AIM OF THE TASK:
Starting with the line that has "Tracks (816, 1813)", retype each line down to the end of the entries below, without leaving any out or adding any.

DATA SUPPLIED:
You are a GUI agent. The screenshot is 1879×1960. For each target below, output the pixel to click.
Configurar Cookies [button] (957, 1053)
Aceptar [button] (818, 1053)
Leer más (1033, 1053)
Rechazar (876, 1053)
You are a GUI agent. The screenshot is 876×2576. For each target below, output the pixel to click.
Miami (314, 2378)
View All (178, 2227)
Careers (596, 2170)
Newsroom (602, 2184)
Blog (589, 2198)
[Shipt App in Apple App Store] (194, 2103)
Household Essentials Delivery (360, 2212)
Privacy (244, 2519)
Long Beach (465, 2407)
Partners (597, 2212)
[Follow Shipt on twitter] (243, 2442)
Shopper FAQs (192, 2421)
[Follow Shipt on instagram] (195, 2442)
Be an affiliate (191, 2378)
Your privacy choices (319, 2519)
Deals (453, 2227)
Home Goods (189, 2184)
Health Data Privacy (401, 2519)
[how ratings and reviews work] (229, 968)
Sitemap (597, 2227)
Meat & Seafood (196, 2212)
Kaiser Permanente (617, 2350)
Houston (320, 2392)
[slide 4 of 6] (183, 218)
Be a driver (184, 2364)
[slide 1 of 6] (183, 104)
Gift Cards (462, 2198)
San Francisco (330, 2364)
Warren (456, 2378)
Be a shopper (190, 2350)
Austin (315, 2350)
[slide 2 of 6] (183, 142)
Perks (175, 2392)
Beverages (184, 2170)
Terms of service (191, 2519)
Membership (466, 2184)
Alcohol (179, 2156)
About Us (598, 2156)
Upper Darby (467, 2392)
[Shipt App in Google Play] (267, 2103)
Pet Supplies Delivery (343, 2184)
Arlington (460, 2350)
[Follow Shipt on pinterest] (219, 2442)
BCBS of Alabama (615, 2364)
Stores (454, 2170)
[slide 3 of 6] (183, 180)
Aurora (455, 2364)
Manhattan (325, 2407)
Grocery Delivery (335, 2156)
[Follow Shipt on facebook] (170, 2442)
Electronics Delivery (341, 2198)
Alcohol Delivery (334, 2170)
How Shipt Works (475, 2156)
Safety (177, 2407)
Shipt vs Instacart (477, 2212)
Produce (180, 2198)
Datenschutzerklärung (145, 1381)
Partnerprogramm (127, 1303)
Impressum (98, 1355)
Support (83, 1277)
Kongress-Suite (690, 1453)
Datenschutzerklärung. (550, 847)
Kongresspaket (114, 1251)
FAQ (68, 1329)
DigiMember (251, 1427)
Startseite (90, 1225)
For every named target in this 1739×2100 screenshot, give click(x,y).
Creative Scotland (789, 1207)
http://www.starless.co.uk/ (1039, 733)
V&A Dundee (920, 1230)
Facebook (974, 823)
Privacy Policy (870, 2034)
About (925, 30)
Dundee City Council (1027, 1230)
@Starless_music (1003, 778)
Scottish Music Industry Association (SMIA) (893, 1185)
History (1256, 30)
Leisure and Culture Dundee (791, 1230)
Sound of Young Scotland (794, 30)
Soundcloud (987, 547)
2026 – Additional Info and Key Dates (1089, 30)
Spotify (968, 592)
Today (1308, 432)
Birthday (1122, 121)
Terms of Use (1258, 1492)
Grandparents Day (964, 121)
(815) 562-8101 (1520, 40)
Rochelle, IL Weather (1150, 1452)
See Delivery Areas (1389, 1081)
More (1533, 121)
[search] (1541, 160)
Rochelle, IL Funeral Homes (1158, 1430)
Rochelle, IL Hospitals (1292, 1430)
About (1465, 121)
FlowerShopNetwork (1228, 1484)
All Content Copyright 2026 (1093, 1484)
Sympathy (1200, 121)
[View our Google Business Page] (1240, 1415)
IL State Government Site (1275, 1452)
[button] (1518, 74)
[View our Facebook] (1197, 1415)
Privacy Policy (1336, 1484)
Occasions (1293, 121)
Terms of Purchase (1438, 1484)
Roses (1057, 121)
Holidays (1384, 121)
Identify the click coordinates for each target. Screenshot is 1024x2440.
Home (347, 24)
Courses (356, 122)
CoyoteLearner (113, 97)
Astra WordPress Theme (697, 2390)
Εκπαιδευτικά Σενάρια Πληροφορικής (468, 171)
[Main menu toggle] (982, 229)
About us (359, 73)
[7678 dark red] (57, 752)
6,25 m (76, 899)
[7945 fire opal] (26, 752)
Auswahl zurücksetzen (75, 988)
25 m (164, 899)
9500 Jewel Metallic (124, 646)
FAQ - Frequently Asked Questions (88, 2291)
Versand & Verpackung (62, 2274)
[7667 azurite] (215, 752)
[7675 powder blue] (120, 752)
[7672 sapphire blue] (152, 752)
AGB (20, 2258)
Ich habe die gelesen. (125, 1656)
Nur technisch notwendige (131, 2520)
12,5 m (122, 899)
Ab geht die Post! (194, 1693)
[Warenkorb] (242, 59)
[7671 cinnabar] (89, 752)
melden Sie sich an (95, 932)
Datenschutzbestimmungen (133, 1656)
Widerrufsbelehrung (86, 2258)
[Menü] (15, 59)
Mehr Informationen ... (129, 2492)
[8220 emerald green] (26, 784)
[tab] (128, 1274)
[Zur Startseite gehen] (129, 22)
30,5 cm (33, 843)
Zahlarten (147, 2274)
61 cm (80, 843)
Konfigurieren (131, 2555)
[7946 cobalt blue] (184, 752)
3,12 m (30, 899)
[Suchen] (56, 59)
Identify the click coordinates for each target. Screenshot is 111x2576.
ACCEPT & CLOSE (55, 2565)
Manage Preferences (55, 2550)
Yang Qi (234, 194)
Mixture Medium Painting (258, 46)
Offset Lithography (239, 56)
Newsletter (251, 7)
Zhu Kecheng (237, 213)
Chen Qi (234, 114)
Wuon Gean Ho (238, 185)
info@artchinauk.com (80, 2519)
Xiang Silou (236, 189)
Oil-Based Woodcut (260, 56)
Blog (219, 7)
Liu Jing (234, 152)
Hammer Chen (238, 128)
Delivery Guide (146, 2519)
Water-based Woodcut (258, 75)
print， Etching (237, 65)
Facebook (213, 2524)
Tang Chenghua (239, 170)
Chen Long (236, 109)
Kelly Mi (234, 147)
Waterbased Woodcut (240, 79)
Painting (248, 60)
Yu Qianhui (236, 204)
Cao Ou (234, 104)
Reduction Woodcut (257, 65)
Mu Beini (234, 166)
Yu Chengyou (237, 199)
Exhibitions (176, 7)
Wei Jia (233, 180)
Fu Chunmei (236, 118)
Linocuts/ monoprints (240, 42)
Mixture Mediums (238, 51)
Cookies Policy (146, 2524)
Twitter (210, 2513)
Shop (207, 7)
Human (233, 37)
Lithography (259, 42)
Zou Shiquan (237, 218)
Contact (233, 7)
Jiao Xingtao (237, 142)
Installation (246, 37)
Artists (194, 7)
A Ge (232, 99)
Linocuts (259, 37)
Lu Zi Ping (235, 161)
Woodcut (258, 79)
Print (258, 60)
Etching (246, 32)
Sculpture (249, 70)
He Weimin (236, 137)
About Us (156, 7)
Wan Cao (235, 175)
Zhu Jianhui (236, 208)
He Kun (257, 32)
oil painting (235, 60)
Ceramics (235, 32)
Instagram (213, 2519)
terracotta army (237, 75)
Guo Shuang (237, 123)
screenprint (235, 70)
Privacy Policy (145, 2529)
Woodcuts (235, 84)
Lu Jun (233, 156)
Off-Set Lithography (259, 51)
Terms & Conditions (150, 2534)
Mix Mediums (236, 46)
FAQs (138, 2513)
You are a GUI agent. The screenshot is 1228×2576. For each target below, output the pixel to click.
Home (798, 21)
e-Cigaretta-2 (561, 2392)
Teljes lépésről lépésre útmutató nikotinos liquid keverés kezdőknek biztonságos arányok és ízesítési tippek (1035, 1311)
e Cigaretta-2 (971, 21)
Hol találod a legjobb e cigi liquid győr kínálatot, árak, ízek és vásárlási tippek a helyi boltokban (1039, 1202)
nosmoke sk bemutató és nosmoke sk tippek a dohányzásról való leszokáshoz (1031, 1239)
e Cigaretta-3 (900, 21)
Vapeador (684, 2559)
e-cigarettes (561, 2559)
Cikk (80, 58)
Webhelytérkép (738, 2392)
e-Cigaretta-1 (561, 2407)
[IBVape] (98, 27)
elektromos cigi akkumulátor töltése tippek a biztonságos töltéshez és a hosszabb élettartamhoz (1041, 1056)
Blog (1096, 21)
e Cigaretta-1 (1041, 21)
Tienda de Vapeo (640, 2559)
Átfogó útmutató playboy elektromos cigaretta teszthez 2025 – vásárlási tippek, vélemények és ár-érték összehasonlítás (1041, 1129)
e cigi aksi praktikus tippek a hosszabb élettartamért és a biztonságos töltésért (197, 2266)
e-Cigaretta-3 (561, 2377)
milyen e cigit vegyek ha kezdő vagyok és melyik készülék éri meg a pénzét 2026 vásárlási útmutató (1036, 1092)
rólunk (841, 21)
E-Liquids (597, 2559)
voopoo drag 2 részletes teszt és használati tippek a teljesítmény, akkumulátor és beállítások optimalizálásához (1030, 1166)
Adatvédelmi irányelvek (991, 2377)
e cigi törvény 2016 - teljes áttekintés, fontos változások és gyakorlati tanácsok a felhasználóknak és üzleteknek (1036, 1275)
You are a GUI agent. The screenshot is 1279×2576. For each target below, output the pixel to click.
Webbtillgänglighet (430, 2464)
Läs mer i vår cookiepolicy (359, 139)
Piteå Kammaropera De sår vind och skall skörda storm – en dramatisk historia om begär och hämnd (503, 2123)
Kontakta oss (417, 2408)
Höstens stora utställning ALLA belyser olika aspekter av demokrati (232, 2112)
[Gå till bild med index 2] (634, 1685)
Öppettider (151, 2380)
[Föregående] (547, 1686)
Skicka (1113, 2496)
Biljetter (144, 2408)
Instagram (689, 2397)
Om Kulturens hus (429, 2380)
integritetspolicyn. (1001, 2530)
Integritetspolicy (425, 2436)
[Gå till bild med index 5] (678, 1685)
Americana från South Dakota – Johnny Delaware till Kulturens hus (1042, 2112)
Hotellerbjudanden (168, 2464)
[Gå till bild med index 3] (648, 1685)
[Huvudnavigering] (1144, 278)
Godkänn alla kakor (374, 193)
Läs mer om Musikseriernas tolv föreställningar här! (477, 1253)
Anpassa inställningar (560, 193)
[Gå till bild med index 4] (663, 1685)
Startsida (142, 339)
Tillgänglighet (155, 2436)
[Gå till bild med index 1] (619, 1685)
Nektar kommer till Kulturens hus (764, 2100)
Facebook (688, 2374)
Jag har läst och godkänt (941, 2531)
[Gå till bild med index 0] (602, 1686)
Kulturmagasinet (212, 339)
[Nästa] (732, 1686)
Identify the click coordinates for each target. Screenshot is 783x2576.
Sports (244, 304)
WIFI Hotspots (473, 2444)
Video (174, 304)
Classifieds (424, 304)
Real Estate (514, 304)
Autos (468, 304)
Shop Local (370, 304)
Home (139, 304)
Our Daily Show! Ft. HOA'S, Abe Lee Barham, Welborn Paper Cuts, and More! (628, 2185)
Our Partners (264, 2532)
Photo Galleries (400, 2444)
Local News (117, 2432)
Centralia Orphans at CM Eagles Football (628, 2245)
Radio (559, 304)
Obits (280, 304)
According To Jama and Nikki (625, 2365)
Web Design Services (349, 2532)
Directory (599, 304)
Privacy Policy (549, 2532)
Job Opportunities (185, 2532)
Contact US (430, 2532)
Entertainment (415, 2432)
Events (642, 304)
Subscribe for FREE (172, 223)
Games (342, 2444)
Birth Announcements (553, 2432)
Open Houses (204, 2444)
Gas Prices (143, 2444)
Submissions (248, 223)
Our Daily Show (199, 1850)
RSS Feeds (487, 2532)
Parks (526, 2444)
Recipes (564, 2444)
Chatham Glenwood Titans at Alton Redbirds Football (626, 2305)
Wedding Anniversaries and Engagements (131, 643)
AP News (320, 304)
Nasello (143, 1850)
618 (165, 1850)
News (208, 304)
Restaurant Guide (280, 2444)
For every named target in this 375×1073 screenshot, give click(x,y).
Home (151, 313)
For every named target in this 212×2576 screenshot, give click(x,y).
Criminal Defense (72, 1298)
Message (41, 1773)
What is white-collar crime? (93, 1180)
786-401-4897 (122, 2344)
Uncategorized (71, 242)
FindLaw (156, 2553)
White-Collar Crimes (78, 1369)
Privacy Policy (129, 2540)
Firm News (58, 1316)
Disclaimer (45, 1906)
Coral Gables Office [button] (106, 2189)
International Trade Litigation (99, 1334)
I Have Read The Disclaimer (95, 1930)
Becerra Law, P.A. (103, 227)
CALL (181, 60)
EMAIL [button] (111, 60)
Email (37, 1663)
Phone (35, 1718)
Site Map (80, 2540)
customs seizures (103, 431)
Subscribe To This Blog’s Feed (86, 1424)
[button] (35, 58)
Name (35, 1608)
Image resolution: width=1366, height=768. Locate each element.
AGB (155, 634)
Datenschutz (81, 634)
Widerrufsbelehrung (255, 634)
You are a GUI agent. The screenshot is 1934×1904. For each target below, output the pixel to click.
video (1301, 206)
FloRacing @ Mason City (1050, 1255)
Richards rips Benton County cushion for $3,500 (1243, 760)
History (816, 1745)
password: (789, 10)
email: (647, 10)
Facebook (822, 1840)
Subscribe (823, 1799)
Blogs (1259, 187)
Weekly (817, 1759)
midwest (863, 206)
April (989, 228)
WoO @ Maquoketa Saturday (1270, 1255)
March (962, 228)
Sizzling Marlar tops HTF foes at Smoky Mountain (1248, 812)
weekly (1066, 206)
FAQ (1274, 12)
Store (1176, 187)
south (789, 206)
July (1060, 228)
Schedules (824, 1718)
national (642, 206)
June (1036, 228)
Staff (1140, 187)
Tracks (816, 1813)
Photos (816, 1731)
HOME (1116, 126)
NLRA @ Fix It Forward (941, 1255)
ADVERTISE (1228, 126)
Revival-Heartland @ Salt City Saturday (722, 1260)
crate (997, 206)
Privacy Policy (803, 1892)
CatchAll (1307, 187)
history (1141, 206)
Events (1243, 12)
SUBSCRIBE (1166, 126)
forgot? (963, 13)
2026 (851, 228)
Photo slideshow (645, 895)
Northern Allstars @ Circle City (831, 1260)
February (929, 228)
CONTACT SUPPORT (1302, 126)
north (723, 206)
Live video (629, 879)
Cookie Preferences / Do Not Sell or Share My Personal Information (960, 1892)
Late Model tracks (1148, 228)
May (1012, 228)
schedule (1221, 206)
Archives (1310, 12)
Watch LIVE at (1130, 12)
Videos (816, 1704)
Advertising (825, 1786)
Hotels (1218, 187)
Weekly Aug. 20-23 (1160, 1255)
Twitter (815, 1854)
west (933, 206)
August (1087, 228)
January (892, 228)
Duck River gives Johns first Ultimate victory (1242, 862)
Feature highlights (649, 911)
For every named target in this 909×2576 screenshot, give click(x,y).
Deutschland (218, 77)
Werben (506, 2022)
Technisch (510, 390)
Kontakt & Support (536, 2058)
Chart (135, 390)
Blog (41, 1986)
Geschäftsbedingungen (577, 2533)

TASK ANSWER:
Tracks (816, 1813)
Photos (816, 1731)
HOME (1116, 126)
NLRA @ Fix It Forward (941, 1255)
ADVERTISE (1228, 126)
Revival-Heartland @ Salt City Saturday (722, 1260)
crate (997, 206)
Privacy Policy (803, 1892)
CatchAll (1307, 187)
history (1141, 206)
Events (1243, 12)
SUBSCRIBE (1166, 126)
forgot? (963, 13)
2026 (851, 228)
Photo slideshow (645, 895)
Northern Allstars @ Circle City (831, 1260)
February (929, 228)
CONTACT SUPPORT (1302, 126)
north (723, 206)
Live video (629, 879)
Cookie Preferences / Do Not Sell or Share My Personal Information (960, 1892)
Late Model tracks (1148, 228)
May (1012, 228)
schedule (1221, 206)
Archives (1310, 12)
Watch LIVE at (1130, 12)
Videos (816, 1704)
Advertising (825, 1786)
Hotels (1218, 187)
Weekly Aug. 20-23 (1160, 1255)
Twitter (815, 1854)
west (933, 206)
August (1087, 228)
January (892, 228)
Duck River gives Johns first Ultimate victory (1242, 862)
Feature highlights (649, 911)
For every named target in this 909×2576 screenshot, give click(x,y).
Deutschland (218, 77)
Werben (506, 2022)
Technisch (510, 390)
Kontakt & Support (536, 2058)
Chart (135, 390)
Blog (41, 1986)
Geschäftsbedingungen (577, 2533)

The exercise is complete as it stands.